Since Python is your first language you should concentrate on learning good programming structure and style.


----------



## digibucc (Aug 10, 2011)

agreed with both, streetfighter's tips are key.

also:
start documenting now!  it's a lot better to have it the first time you need it, than to learn by mistake.
also, documenting your code helps you to understand what each tiny bit does, and how they work together. that makes learning it easier.

and again in addition to streetfighter's first point, don't try to memorize things so much as make sure you do them right as much as possible.  if that means reading a manual entry do it.  eventually you will begin to learn all of the things you use often. that's your base.  from there it is a hundred times easier to add "vocabulary".  but it's more important to understand convention and structure first.

google is your friend as well.  I still keep a browser open with 20 tabs every time i code something, as reference is key.  don't try to limit yourself to your brain.  the internet is a tool!


----------



## malcolm2608 (Aug 11, 2011)

How you guys are helpful, I have been cramming my brain with things That I dont even remember and hour later . thank you so much.


----------



## Kreij (Aug 11, 2011)

I agree and disagree with some of the comments.

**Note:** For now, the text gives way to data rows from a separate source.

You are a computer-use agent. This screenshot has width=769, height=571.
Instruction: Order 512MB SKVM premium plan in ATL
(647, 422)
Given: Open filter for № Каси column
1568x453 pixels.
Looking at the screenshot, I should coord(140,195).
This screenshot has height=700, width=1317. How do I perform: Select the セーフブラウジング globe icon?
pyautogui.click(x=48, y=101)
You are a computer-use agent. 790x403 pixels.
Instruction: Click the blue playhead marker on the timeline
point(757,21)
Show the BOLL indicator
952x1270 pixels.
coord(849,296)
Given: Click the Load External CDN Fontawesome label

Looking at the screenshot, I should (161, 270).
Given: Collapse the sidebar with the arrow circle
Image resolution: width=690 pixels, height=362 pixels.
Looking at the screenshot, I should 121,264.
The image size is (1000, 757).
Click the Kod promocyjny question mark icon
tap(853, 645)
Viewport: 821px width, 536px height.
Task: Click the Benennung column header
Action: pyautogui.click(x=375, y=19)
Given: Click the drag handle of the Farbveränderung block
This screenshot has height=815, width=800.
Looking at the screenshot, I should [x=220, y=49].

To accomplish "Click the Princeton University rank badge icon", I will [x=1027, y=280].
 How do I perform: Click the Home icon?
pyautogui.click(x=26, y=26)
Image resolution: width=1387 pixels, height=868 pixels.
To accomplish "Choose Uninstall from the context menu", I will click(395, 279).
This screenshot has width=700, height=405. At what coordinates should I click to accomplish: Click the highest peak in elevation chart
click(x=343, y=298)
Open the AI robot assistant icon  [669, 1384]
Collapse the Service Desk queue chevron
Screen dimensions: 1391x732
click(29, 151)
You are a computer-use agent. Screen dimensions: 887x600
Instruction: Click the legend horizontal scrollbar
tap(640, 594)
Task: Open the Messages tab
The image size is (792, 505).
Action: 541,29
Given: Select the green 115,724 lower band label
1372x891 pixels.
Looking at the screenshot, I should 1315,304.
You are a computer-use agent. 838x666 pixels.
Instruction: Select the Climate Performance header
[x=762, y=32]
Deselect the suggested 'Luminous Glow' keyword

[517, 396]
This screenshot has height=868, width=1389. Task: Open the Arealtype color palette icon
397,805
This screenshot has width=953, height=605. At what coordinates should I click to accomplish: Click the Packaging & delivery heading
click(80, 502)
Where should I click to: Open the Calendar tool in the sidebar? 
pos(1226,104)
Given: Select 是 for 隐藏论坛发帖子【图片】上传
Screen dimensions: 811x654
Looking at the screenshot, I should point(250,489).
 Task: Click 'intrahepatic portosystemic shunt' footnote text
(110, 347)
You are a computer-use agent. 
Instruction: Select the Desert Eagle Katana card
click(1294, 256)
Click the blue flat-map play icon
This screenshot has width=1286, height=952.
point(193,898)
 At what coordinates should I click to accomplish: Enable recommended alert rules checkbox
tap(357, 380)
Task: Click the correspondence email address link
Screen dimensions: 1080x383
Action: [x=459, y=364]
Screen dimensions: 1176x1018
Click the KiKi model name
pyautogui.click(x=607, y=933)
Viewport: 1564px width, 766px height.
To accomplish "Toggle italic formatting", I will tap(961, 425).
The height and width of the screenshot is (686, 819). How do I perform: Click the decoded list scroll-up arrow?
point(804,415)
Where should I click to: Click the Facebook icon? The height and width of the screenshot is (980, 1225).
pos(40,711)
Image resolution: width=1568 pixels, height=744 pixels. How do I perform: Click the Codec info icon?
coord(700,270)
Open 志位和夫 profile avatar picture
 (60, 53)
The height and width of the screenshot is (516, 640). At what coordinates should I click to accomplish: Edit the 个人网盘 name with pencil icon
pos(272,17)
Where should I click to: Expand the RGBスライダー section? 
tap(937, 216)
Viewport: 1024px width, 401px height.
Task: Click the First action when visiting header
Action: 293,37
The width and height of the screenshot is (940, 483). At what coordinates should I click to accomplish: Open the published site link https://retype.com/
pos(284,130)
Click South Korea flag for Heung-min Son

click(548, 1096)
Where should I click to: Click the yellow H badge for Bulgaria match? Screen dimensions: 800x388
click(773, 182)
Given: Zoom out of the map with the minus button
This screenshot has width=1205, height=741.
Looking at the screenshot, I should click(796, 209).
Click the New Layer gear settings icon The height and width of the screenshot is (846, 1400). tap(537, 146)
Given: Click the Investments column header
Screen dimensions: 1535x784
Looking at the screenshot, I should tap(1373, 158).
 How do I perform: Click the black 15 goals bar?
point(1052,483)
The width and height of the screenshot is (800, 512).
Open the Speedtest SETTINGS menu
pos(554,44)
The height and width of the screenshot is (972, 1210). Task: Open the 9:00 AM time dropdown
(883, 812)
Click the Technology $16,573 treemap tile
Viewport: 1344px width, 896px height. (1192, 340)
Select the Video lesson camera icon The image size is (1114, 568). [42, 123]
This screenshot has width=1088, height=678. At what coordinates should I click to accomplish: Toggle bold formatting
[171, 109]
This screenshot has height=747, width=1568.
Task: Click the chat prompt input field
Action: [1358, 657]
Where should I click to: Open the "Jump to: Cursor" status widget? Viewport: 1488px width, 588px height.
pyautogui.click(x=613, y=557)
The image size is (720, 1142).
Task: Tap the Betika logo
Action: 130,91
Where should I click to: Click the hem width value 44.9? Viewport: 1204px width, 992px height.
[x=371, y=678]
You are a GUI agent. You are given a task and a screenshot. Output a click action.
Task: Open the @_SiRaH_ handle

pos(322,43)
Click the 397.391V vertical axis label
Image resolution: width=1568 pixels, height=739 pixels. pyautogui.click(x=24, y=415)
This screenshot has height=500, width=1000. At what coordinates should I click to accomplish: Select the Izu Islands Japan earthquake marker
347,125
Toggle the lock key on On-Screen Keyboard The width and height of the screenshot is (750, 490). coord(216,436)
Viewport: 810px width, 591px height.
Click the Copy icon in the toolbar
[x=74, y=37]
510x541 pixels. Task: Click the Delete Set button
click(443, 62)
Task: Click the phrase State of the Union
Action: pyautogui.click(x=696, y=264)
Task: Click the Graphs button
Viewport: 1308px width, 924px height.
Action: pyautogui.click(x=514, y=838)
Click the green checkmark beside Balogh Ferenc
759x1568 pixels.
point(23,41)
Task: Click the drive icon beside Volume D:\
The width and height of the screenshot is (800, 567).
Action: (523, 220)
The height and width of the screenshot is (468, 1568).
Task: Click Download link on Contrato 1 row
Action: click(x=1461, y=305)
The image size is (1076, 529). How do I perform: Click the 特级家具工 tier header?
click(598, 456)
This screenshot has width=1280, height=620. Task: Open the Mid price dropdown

Learning _how_ to do something is more important than rote memorization as it will allow you to adapt to unfornseen problems in your code. As was said, you can always look things up in either reference books or online if you don't quite remember the exact use or syntax of a particular API's construction or one of its methods.

There are, however, some things that you will want to memorize (and you will through repetition of use), such as all of the operators and how they function when used on different data types.

Take the time to learn how to use a debugger effectively. That will end up being your most useful tool when your work gets more and more complex. Using output statements to show variable values during execution only goes so far and becomes viturally useless for debugging things like an exception being thrown because there is a class initialization type mismatch.

Never comment your code. If it is complex and took a lot of effort for you to write it should be hard for someone else to understand.


----------



## digibucc (Aug 11, 2011)

Kreij said:


> Never comment your code. If it is complex and took a lot of effort for you to write it should be hard for someone else to understand.



  you could always remove comments and minify the production version   i'm sure you could get even more creative...


and 100% agree on the operators.  they are used throughout a language in many many situations, they are the first thing you want to focus on learning well.


----------